Exercise inputs:

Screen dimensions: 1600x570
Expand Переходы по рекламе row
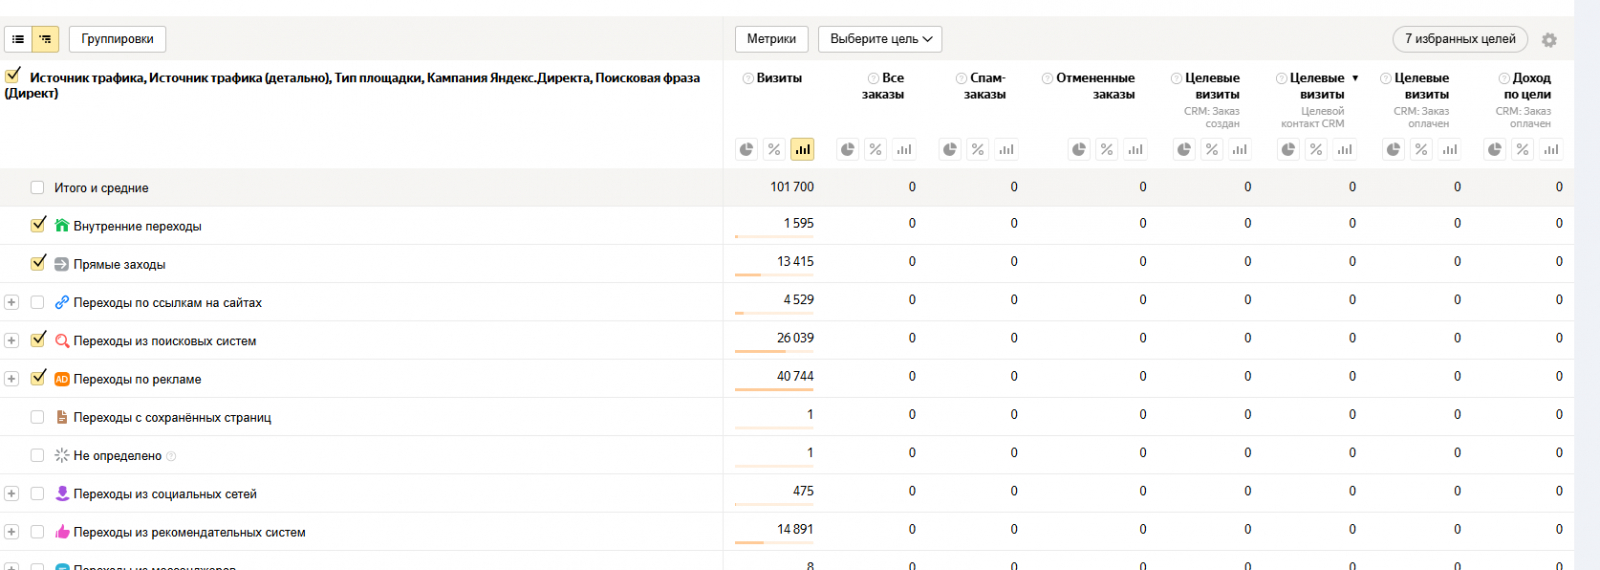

--

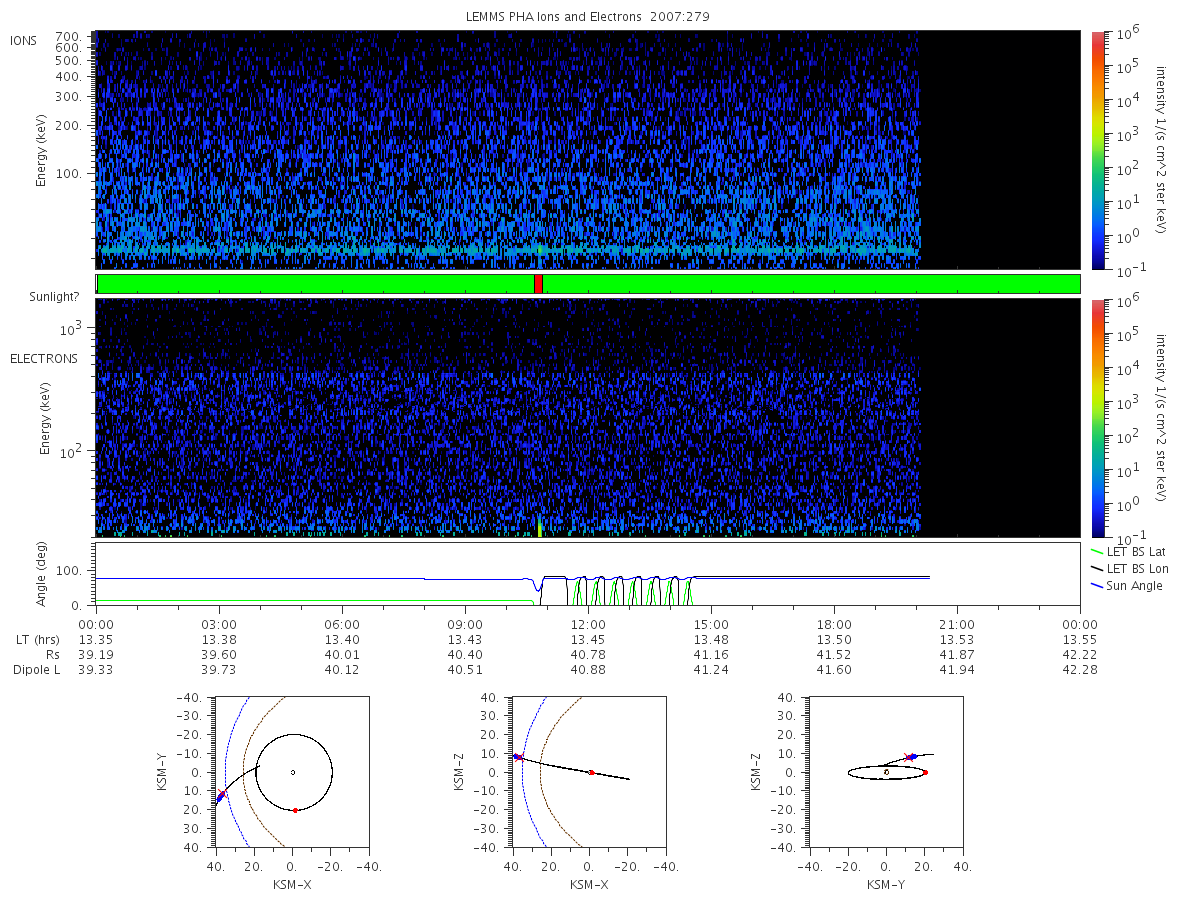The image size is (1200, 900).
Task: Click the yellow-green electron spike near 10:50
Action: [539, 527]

Exercise task: Print the material unchanged, from the line containing "Screen dimensions: 1600x570" through the line containing "Expand Переходы по рекламе row", with both of those lines included.

Solved exercise:
Screen dimensions: 1600x570
Expand Переходы по рекламе row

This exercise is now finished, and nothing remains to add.